-- start of Reading passage --

The latest report was released on 1st December of this year. "This report, by a team of 121 scientists from around the globe, concludes that the Arctic region continues to warm, with less sea ice and greater green vegetation," said Monica Medina, NOAA principal deputy under-secretary of commerce for oceans and atmosphere. "With a greener and warmer Arctic, more development is likely. Reports like this one help us to prepare for increasing demands on Arctic resources so that better decisions can be made about how to manage and protect these more valuable and increasingly available resources."
Among the 2011 report significant findings:
Atmosphere In 2011, the average annual near-surface air temperatures over much of the Arctic Ocean were approximately 1.5° C greater than the 1981-2010 baseline period.
Sea ice Minimum Arctic sea ice area in September 2011 was the second lowest recorded by satellite since 1979.
Ocean Arctic Ocean temperature and salinity may be stabilising after a period of warming and freshening. Also, acidification of sea water (ocean acidification) as a result of carbon dioxide absorption has been documented in the Beaufort and Chukchi seas.
Land Arctic tundra vegetation continues to increase and is associated with higher air temperatures over most of the Arctic land mass.
With negotiations in Durban becoming increasingly political, it is a timely reminder that the science should not be allowed to slip of the agenda.

-- end of Reading passage --
-- start of Material --

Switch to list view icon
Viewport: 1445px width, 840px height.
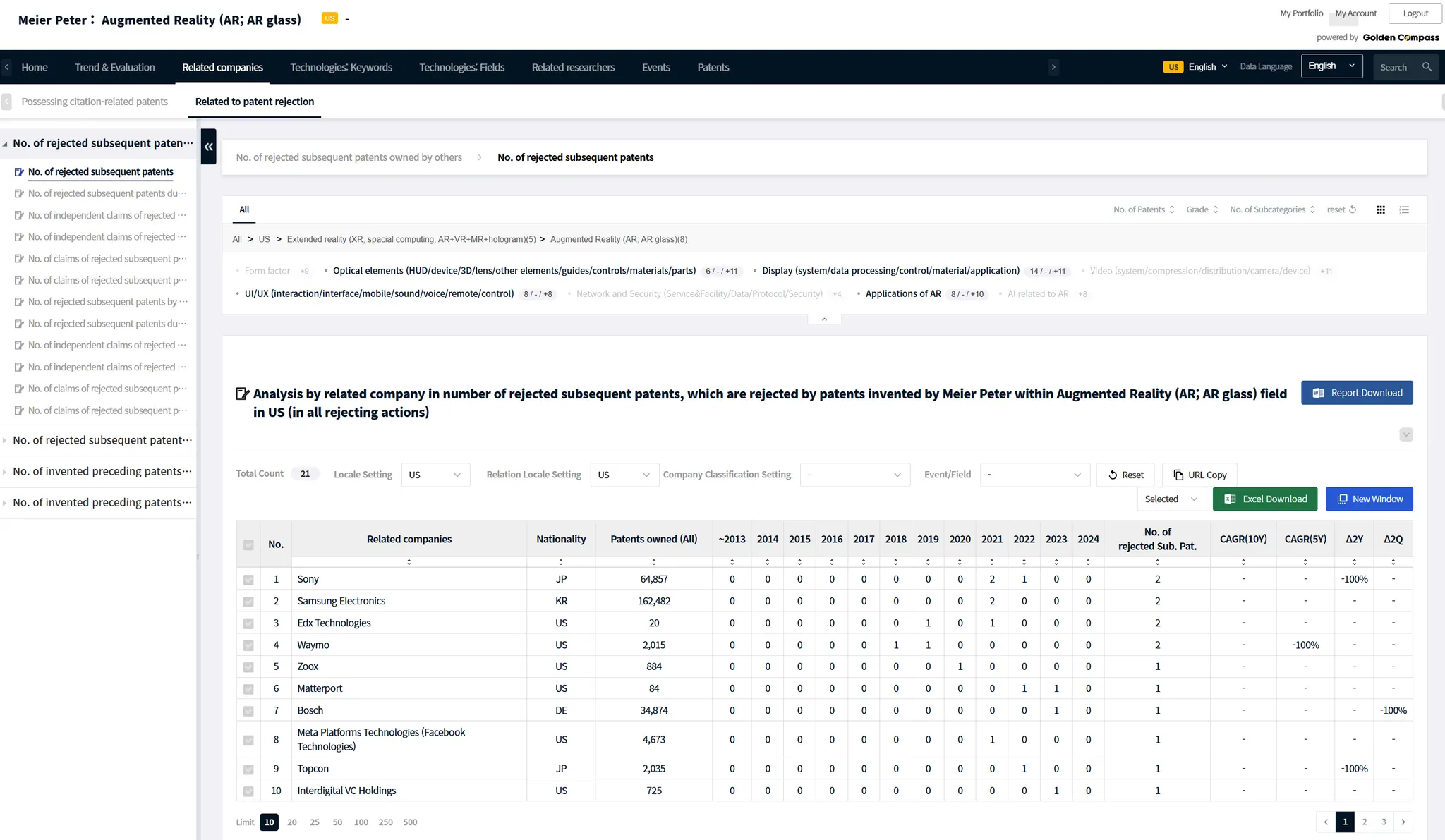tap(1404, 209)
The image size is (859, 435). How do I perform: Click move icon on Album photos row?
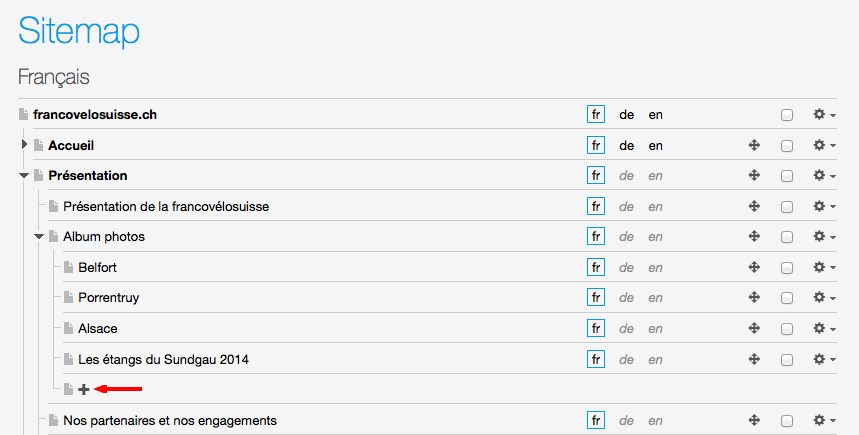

-- end of Material --

■ **Exercise requirements**:
Answer these questions about the Arctic report passage:
1. How many scientists were on the team that produced the report?
2. How did the minimum Arctic sea ice area in September 2011 rank in the satellite record?
3. In which seas has ocean acidification been documented?

■ **Answer to the problem**:
1. 121 scientists.
2. It was the second lowest recorded by satellite since 1979.
3. The Beaufort and Chukchi seas.